I believe the helpfulness of a fast download of that minimal install atleast is to be questioned?

Isn't everything fitting on a 700MB cd -minimal- today?

----------

## cach0rr0

no idea how feasible that would be - honestly I can only speak from personal experience

in terms of other options, gentoo *does* put out pretty much weekly autobuilds - if you look in the current-iso directory on any mirror they should be there. They are the minimal install CD's, though, I do not know if/how gentoo includes later kernels in the autobuilds 

of course the nice thing with SystemRescueCD is not only the recent kernel, but the fact that you have a GUI (X) and browser and all that to work with, so if you can't do the install over SSH this is a nice alternative.

----------

## d2_racing

You will have a pretty good chance that the kernel from systemrescueCD will be able to handle your lan card.

----------

## dtjohnst

Some EeePC's have the network adapter disabled in the BIOS, so you might want to make sure it's on.

I realize that seems odd, since it works perfectly in Windows, but my EeePC 1000HE had it disabled in the BIOS all the same...

----------

## m_neutron

Thanx....Gentoo is up and compiling   :Razz: 

meaning SystemRescueCd-1.3.3  with kernel 2.6.31-r6  supports the Atheros 8132/L1c 

I did use an autobuild minimal install iso from 2009-12-07 before, it uses 2.6.30...which doesn't. 

But i'm still thinking a "late" kernel should be part of an install cd and marked as experimental or something.

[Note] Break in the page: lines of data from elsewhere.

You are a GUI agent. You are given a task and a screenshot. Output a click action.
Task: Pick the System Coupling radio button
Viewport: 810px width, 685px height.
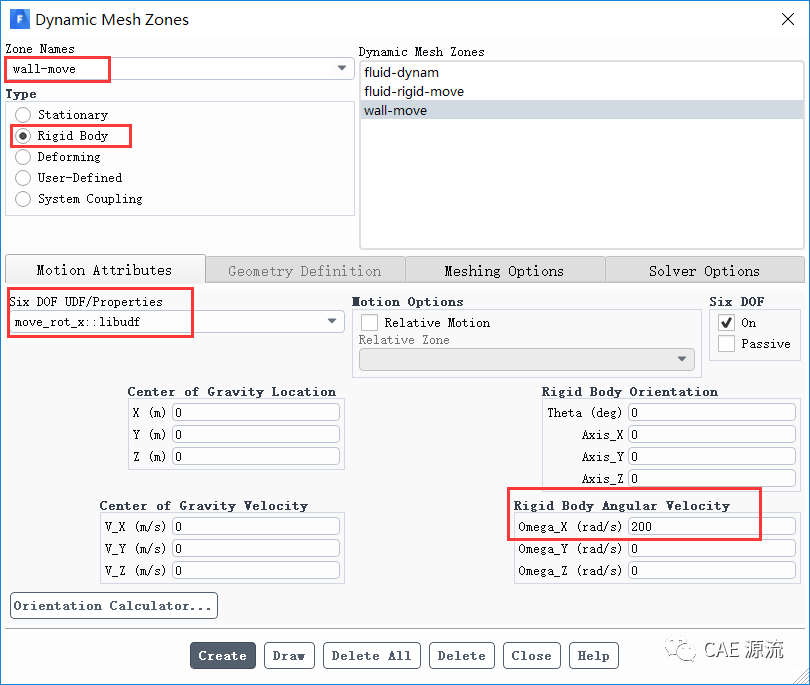pos(23,199)
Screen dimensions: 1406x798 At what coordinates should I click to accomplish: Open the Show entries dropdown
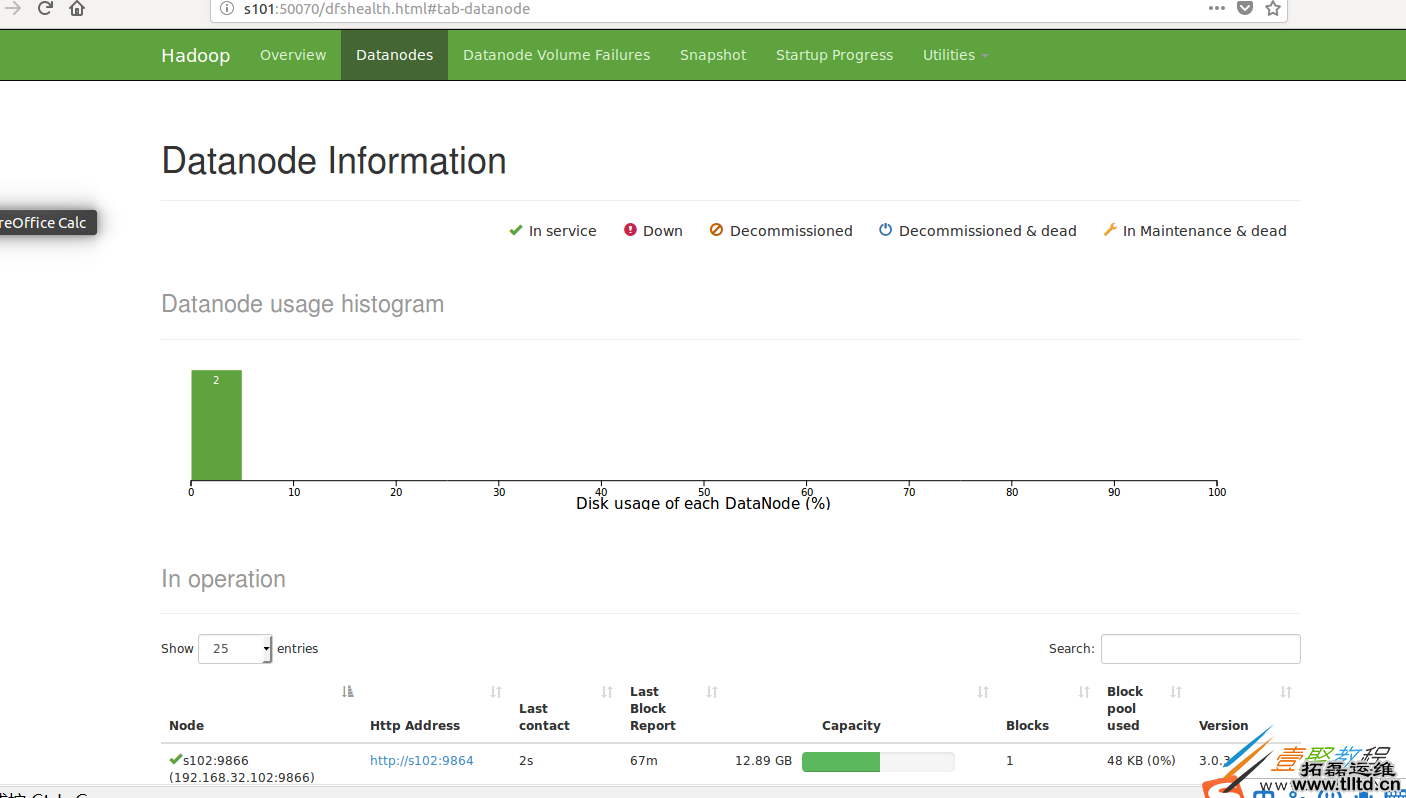coord(235,649)
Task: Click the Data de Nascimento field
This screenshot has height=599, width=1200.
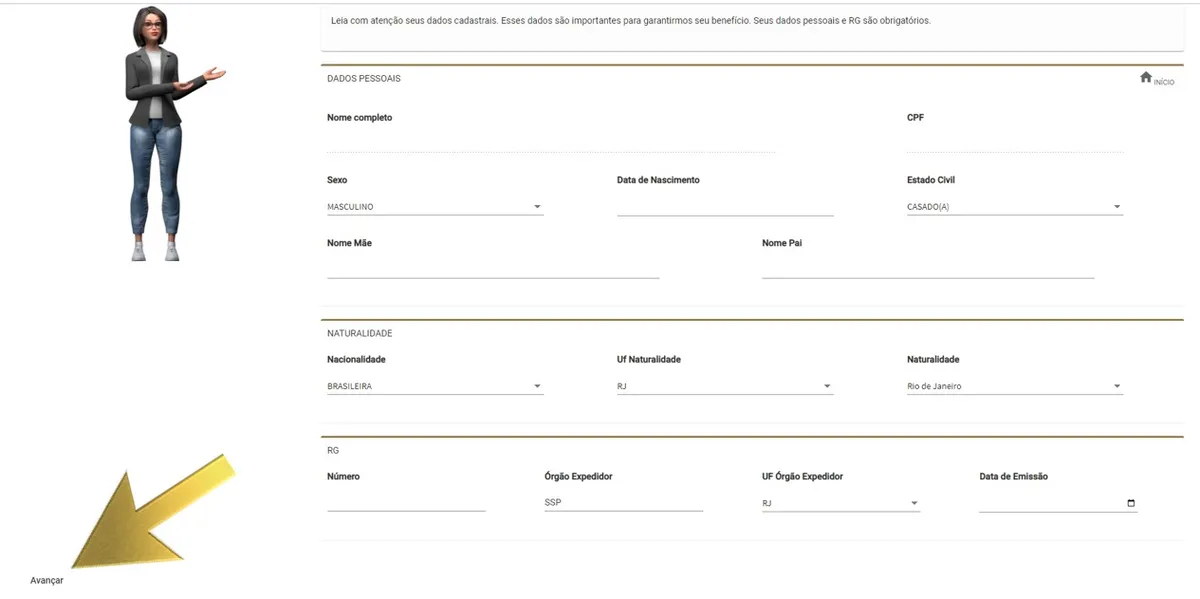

Either that or a collection of latest network modules source would be great   :Cool: 

----------

## d2_racing

Nice  :Razz: 

Good luck for the rest.

----------

## xavier10

I am experiencing similar issues, with a similar netbook.

I did get the install done by uploading files from another computer, but now would really like to fix the network.

I have tried two kernels:

- tuxonice-sources-2.6.30-r6

- gentoo-sources-2.6.31-r6

None of them will allow me to get eth0, even though I have tried the atheros modules you mention (atl1c, atl1e, atl1). Nothing works. If anybody had any idea what I could do, that would be very helpful. In particular, which kernel and which module should I use ?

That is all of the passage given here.